Rewrite the data from the line with "Toggle the 画线 drawing mode" to the line with "Action: point(971,32)", changing "monitoring" to "tracking" and keeping everything else the same. Omit the pictures.

* Begin Task inputs *

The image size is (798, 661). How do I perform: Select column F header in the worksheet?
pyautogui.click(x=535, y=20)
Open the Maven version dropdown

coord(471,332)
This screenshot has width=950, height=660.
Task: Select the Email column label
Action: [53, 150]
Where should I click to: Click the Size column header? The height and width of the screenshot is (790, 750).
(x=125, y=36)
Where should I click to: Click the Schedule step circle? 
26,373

* End Task inputs *
* Begin Task inputs *

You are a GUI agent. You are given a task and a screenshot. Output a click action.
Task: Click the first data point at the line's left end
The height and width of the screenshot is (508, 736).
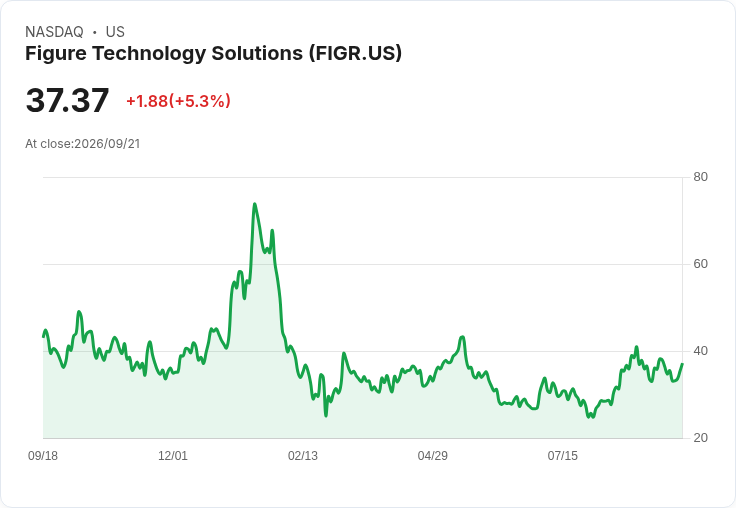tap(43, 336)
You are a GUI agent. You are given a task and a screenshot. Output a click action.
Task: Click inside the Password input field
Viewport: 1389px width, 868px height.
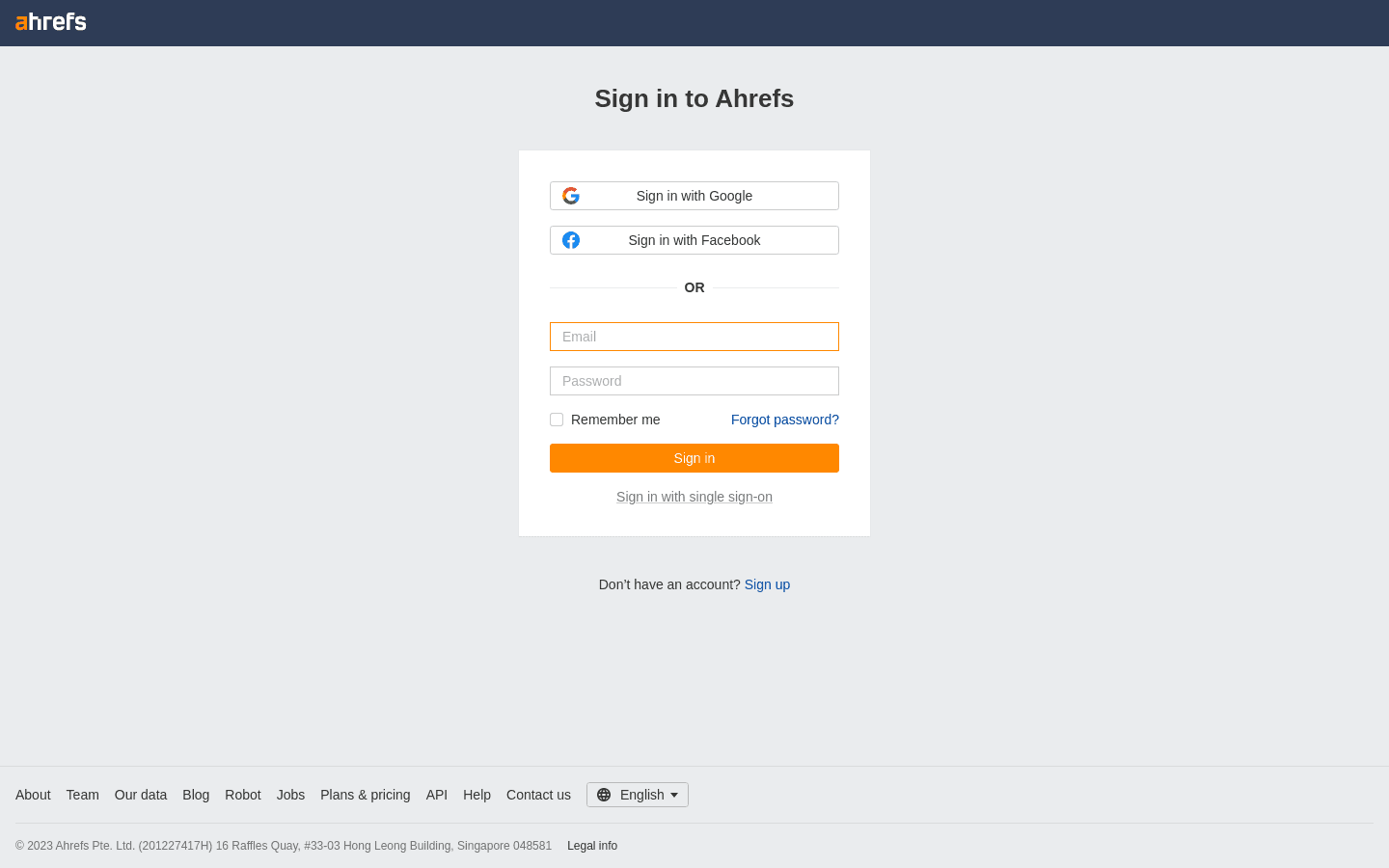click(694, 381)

* End Task inputs *
* Begin Task inputs *

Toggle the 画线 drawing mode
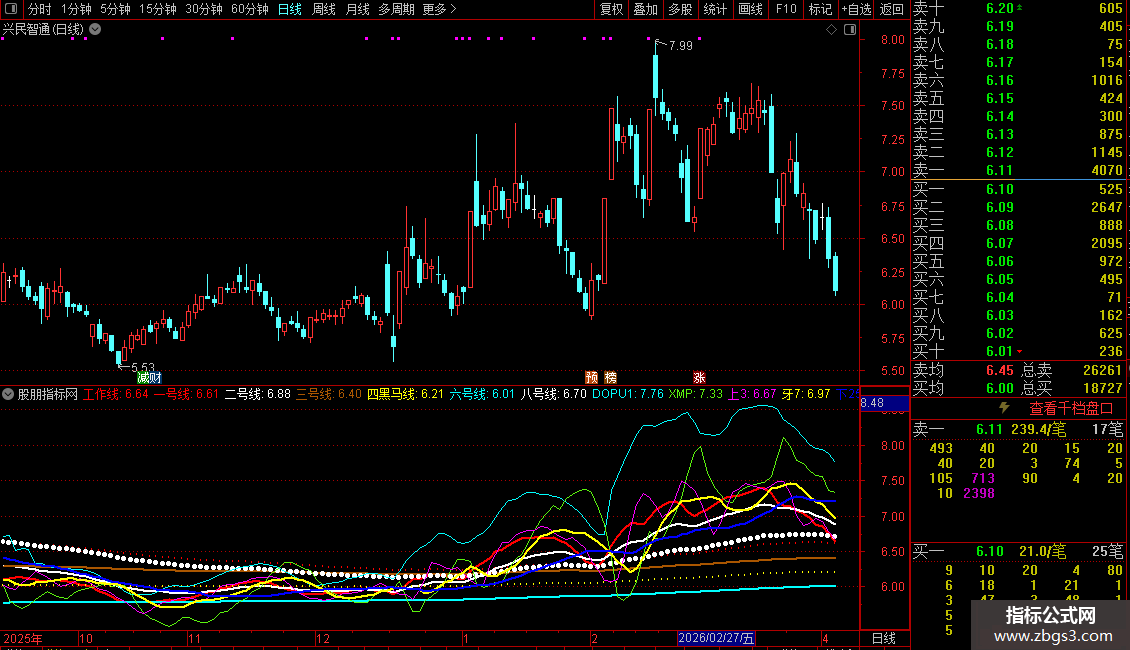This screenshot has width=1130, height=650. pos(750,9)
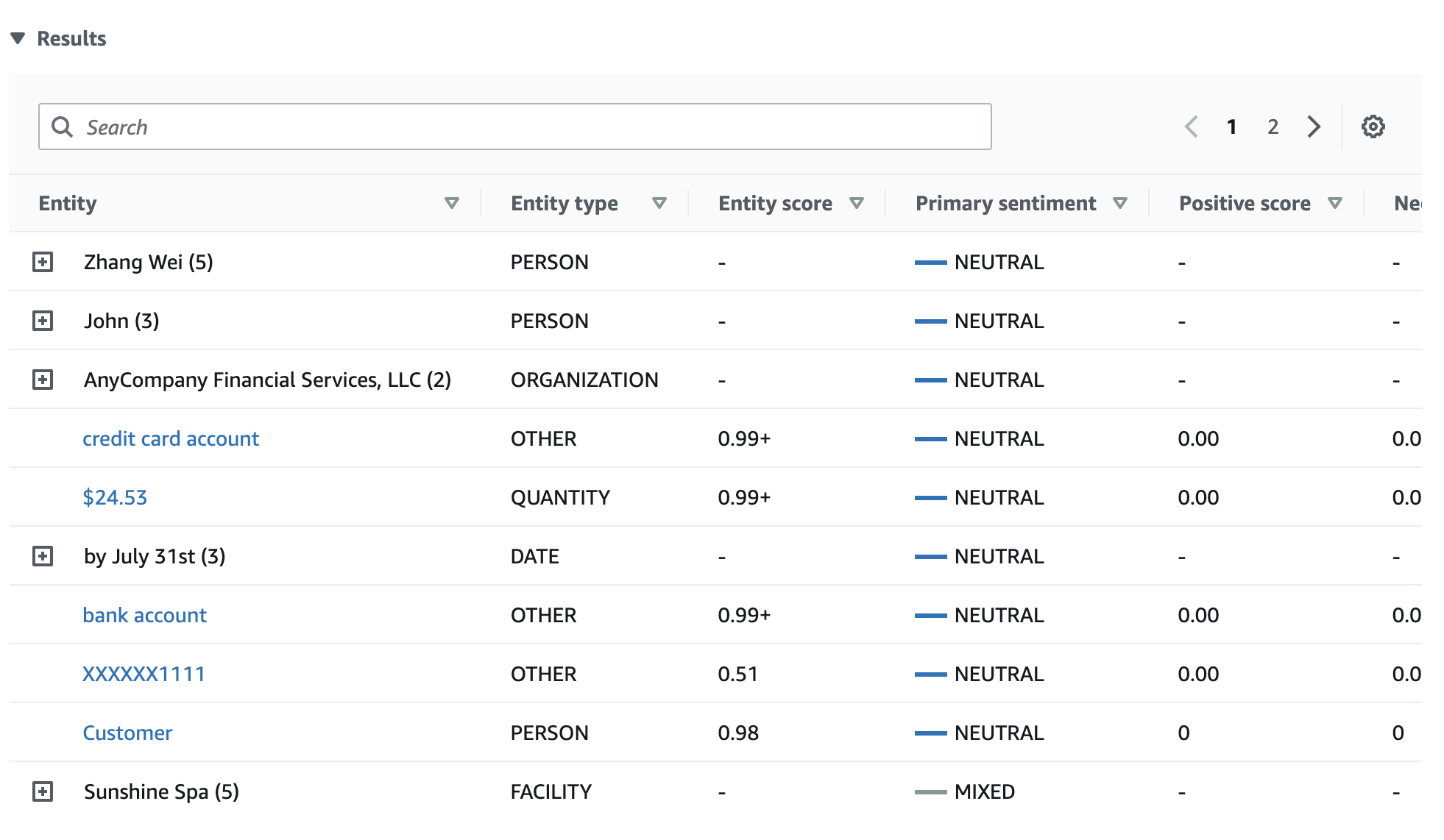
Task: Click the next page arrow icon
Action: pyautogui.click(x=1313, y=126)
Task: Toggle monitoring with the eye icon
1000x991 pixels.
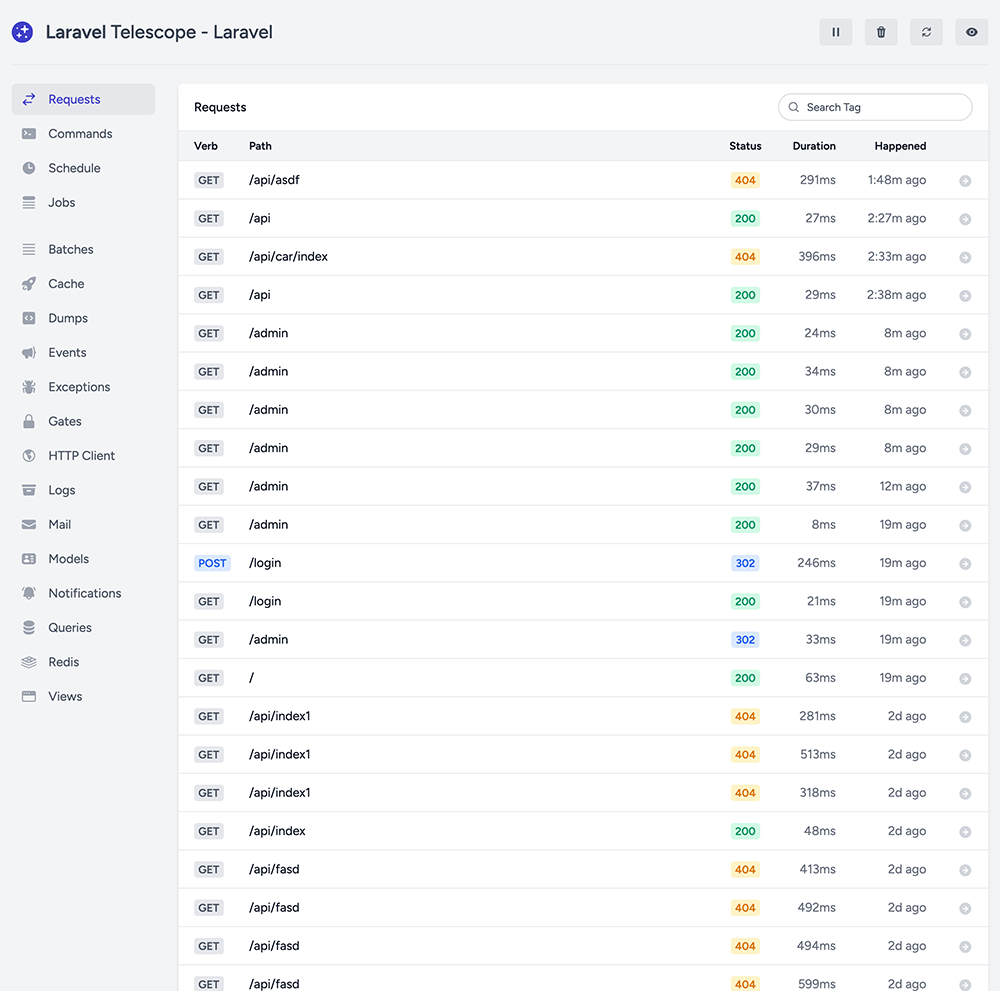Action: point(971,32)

* End Task inputs *

● **Output for this task**
Toggle the 画线 drawing mode
This screenshot has width=1130, height=650. pos(750,9)
Task: Click the next page arrow icon
Action: pyautogui.click(x=1313, y=126)
Task: Toggle tracking with the eye icon
1000x991 pixels.
Action: point(971,32)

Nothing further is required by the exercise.